Spread the love

Category Archives: Network ve PR

Efsaneleş ki, Müteşebbisliğinle de Namın Yaşasın!

Hiç köşedeki tablacıdan ekmek arası bir şeyler almayan var mı?

köfte? kokoreç? belki de kebap?

sonra da

tablacının önündeki kuyruğu meraklı gözlerle sayıp, kazancını hesaplamayan?

“baksana adama, bu muhitte efsane valla… aslında açiceksın küçük bi dükkan… “

Bu tarz konuşmalar benim kulağıma hiç çalınmadı diyebilen var mı, peki?

Hayır mı?

Öyleyse, hayatın aslında ekmek arası köfte satmak kadar kolay olduğunu söyleyen o güruhun, sen de, farkındasın değil mi?

Hal böyle olunca da

gravatından, döpiyesinden kurtulup kendi işini kurmak isteyenlerin sayısının hiç de az olmadığını gözlemliyorsun.

Ancak iş icraata geldi mi bakıyorsun ki ortada kimsecikler yok!

Yalan mı?

Bu durumda, sormuyor musun sen de;

Özel hayatına daha çok vakit ayırabilmek,

yaratıcılığını özgürce kullanmak ve hatta istenilen günü tatil ilan edip o gün işe gitmemek cazip olsa da

neden hayallerine koşamıyor kimse?

ha

neden?

Girişimcilik hayalleri hemen herkesi kendinden alıp başka diyarlara götürür. Ancak ne zaman ki hayaller gerçekleşme noktasına gelir. Çetin bir korku sarar herkesi: Başarısızlık Korkusu

diye cevaplıyor bu soruyu Fatmanur Erdoğan, Beyaz Yakalı Girişimci kitabında,

Ya başarısız olursam? Birikimlerimi kaybedersem? Ailem ve Arkadaşlarımın gözünde saygınlığımı yitirir ve küçük düşersem?

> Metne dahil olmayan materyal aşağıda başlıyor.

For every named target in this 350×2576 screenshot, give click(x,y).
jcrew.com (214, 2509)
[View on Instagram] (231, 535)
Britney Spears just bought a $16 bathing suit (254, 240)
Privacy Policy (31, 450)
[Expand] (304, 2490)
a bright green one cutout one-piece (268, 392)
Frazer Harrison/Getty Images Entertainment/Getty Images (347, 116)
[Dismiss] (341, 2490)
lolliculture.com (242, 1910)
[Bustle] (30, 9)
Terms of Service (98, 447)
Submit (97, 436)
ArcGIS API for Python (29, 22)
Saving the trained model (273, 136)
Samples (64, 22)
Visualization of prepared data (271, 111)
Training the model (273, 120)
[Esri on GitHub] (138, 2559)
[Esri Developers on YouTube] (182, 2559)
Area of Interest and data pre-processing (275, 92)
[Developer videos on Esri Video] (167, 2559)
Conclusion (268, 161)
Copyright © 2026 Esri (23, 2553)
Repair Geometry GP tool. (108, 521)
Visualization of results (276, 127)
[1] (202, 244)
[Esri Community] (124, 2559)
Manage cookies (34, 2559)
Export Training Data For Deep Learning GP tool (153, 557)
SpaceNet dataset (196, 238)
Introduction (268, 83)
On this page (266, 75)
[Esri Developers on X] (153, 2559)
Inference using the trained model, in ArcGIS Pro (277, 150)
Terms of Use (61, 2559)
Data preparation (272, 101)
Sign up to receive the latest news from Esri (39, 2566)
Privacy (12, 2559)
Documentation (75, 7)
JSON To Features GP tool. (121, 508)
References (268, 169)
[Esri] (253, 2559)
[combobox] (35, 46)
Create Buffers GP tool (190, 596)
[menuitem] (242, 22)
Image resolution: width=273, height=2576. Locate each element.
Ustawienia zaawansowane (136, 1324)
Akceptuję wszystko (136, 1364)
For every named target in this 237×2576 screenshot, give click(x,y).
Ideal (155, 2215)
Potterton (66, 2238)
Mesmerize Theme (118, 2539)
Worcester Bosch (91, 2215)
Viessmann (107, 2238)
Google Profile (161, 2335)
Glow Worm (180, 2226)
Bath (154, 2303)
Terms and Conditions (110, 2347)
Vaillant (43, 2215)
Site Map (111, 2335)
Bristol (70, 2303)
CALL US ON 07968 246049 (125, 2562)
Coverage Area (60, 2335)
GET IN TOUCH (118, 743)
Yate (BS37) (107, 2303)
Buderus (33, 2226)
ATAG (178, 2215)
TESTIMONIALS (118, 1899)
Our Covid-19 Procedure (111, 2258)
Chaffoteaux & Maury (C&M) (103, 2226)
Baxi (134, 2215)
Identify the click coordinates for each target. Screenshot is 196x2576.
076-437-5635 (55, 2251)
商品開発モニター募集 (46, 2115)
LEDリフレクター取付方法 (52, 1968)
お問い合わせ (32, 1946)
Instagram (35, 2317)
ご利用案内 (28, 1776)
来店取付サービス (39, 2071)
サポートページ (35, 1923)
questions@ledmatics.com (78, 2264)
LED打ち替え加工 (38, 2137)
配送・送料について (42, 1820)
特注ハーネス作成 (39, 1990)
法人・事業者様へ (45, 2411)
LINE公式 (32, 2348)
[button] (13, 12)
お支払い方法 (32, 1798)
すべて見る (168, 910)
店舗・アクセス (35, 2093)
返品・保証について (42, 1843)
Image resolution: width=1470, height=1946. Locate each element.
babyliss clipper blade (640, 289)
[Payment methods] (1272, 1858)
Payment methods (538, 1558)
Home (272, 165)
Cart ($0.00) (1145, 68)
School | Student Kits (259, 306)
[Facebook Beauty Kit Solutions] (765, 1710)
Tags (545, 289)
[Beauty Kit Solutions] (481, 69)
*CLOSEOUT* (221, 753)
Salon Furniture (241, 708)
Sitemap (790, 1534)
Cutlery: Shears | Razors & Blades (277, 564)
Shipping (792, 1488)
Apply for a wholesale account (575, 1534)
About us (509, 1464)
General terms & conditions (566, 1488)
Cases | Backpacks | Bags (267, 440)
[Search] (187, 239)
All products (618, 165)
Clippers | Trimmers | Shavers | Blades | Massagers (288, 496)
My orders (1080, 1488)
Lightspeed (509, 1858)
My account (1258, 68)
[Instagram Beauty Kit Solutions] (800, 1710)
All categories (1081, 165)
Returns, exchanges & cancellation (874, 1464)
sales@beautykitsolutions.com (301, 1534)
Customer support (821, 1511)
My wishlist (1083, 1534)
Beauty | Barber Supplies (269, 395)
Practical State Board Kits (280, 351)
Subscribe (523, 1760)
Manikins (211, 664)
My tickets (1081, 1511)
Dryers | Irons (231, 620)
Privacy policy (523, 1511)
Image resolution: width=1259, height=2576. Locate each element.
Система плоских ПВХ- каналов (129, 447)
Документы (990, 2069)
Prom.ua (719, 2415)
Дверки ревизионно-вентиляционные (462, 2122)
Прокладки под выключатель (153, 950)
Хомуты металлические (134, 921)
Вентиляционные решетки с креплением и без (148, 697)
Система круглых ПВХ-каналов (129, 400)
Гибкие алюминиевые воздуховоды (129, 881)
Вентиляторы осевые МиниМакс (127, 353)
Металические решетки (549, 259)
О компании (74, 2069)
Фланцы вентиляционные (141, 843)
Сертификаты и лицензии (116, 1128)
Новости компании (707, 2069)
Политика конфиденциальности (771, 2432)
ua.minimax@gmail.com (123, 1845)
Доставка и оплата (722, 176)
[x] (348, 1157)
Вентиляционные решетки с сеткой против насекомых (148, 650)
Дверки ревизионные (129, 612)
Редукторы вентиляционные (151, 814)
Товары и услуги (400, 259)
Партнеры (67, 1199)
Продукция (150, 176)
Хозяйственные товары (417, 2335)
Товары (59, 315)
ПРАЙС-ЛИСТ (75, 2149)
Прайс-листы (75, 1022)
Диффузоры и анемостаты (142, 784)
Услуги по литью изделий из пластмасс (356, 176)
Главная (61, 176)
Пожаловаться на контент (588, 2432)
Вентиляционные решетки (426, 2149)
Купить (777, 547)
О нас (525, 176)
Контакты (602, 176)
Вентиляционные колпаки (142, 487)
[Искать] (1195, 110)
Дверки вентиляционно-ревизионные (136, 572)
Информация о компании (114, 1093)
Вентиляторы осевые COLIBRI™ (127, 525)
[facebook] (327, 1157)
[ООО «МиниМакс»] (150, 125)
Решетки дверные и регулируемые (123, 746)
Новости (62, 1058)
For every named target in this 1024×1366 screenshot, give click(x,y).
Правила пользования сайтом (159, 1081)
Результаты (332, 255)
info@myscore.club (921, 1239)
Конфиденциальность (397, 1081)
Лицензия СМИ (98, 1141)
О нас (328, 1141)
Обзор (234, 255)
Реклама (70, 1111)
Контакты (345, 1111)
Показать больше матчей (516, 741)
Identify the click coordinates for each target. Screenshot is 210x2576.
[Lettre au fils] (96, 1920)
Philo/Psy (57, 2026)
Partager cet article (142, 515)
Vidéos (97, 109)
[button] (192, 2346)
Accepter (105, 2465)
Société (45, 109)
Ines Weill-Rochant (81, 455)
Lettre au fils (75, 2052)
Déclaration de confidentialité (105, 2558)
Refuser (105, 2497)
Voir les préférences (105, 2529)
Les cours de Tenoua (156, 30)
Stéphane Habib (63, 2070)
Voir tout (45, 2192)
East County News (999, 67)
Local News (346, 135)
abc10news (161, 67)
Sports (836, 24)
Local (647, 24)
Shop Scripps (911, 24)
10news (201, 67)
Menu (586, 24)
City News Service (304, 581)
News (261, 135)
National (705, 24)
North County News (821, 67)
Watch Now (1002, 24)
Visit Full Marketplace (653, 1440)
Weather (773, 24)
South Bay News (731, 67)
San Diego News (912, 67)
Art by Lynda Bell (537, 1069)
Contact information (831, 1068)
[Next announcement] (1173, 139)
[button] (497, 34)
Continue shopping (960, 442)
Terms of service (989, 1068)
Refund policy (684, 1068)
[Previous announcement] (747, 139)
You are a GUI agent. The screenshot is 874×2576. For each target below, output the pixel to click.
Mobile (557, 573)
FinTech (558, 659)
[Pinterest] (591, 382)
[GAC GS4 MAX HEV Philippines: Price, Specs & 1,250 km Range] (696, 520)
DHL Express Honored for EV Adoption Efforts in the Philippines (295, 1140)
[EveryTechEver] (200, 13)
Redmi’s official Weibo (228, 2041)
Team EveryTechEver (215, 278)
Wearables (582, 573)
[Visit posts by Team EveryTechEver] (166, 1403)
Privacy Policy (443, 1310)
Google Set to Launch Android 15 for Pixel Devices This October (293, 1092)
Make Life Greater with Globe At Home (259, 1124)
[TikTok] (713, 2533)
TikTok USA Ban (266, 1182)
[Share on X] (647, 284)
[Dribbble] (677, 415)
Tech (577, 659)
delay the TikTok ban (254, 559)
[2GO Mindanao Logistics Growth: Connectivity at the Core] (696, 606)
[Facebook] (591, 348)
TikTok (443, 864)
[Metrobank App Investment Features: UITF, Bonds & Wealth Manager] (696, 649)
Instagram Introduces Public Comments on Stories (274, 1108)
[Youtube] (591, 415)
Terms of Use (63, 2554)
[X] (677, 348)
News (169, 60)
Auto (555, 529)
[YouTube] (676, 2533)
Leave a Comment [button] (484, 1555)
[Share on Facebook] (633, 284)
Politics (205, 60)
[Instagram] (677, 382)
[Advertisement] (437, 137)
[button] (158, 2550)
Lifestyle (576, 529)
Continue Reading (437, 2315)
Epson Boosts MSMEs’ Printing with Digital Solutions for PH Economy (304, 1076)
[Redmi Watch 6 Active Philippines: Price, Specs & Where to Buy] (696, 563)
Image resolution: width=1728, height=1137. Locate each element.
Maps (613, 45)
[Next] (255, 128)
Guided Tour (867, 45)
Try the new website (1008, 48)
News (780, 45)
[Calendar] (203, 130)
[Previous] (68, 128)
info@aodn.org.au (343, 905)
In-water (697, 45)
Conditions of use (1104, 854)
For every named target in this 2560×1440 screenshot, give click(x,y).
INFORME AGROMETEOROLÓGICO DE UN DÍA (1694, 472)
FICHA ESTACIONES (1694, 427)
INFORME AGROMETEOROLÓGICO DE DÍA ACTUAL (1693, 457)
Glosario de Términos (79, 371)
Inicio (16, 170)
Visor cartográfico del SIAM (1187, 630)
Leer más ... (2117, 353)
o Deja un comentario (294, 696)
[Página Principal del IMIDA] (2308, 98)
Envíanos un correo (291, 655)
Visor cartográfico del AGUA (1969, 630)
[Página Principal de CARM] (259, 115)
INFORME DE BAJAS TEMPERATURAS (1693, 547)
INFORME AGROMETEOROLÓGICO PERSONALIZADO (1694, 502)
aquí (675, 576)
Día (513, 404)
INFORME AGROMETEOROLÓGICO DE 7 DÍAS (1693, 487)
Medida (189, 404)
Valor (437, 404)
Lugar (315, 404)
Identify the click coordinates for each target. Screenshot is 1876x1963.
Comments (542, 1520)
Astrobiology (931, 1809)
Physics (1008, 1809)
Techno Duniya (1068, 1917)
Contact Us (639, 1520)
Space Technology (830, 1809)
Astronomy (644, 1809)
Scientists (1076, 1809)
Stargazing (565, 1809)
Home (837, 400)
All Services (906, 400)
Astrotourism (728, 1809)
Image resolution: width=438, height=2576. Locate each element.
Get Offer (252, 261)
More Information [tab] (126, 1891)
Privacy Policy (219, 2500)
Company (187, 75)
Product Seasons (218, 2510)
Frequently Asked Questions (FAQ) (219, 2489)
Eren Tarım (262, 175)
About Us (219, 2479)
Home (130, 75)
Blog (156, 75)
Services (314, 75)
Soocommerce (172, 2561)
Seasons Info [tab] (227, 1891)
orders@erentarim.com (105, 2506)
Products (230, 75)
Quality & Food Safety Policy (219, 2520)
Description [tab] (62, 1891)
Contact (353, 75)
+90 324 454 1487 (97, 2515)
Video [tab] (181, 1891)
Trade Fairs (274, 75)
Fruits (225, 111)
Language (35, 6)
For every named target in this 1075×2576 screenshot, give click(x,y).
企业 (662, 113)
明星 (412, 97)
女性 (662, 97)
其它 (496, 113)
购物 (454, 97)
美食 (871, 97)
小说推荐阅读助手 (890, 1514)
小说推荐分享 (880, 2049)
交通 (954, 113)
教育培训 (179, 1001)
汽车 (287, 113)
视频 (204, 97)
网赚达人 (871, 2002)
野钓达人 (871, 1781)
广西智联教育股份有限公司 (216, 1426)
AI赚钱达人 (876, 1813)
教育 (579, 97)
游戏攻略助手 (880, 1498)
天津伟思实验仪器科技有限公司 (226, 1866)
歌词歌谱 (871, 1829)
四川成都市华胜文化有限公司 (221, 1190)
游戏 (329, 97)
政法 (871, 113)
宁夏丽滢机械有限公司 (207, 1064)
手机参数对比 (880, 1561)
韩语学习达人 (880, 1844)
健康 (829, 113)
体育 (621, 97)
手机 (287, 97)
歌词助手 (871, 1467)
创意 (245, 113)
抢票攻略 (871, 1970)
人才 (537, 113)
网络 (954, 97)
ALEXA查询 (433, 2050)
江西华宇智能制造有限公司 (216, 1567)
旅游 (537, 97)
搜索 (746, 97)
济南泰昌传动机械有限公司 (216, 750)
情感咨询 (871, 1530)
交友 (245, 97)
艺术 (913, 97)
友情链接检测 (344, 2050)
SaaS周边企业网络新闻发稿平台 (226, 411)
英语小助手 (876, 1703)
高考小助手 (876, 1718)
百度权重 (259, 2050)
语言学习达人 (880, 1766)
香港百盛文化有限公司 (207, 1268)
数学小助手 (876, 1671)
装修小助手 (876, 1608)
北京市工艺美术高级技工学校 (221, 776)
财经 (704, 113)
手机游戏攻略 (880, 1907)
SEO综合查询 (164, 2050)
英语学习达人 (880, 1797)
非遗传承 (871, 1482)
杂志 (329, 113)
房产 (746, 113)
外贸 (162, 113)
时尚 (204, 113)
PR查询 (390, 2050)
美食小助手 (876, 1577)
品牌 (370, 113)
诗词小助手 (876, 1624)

gibi düşünceler, insanları frenliyor diye de ekliyor, ve sormaya devam ediyor:

Kurumsal şirketlerin kartviziti ile kendini tanıtmak “X şirketinin Genel Direktörü” olduğunu söyleyip arkasına ismini eklemek, kimin hoşuna gitmiyor ki?

Peki ya, ev taksidini, faturaları aksatmaksızın daima ödeyebileceğinizi bilmenin rahatlığı

Hastalanınca, sigortanın imkanlarını sonuna kadar kullanabilmenin verdiği huzur?

Tüm bunlar tarifsiz bir güven kalkanı altına almıyor mu seni?

Ben de Soruyorum o vakit;

Bu konfordan, alışkanlıklardan vazgeçmek kolay mı?

“Alışkanlıklar öyle bir zincir oluşturur ki, siz onları zorlukla kırana kadar ne denli ağır olduklarını hissetmezsiniz bile”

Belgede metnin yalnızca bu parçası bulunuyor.